Data quality note on HKSE and SET: These two exchanges were included but showed near-zero or negative excess after applying price artifact filters (removing stocks with single-quarter returns >200%). Their prior strong results (17.2% and 20.2% CAGR) were driven by a small number of stocks with broken adjClose data, not by the strategy signal. These results are documented to show what happens when data quality issues aren't caught. The filters used in this run remove those artifacts.


Limitations

Benchmark selection. Each exchange is compared to its local index (Sensex, DAX, KOSPI, OMX Stockholm 30, SET Index, etc.), which gives a more accurate picture of alpha. This means excess returns aren't directly comparable across exchanges, since each benchmark has different return characteristics.

Currency effects. Returns are in local currency terms as stored in the database. Currency fluctuations vs USD aren't captured.

Cash periods reduce comparability. Exchanges with 17-30% cash periods (NSE, STO, KSC, TAI) had less time invested. Their CAGR reflects a blend of market returns (during cash) and screen returns (during invested periods).

Survivorship bias. FMP data includes delisted stocks in most exchanges, but coverage varies. Some emerging market exchanges may have more survivorship bias than US data.

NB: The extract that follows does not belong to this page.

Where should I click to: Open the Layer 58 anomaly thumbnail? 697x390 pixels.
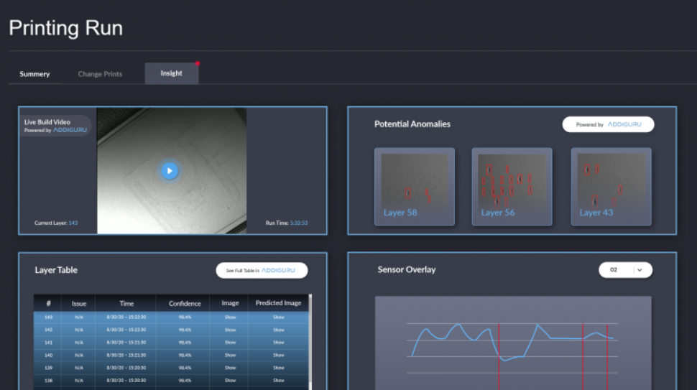click(415, 187)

Small universe. SIX (Switzerland) averaged 16.3 stocks per quarter. With a 30-stock cap, that's near full participation, reducing the signal's selectivity. LSE (UK) averaged 12.4 stocks, the smallest qualifying universe.


Takeaway

Interest coverage screening works in most global markets, but the alpha varies enormously by exchange. After applying data quality filters, 11 of 13 exchanges beat their local benchmark. The signal is strongest where credit risk is real and pricing is less efficient.

India (NSE) and Sweden (STO) are the standout exchanges. NSE: 17.4% CAGR, +6.2% vs Sensex, Sharpe 0.488. STO: 11.8% CAGR, +8.6% vs OMX Stockholm 30, Sharpe 0.523. These two offer the best combination of return and risk-adjusted performance.

The US sits near the bottom at +0.1% over the S&P 500. Balance sheet safety is priced into the world's deepest market. The screen adds value as a risk filter here, not an alpha source.

Two cautionary examples: Thailand and Hong Kong. Their prior results (20.2% and 17.2% CAGR) looked outstanding but were driven by price data artifacts. With clean data, both exchanges fail to beat their local benchmarks. This is a reminder that high backtested returns deserve scrutiny, especially in less liquid markets where data quality is lower.

If you're implementing this screen internationally, focus on NSE or STO where the signal has real and consistent alpha. Both are liquid, well-governed markets with reliable financial data. The screen's value is smallest in the US and most questionable in markets where data quality is uncertain.


Data: Ceta Research (FMP financial data warehouse), 2000-2025. Full methodology: METHODOLOGY.md. Past performance does not guarantee future results. This is educational content, not investment advice.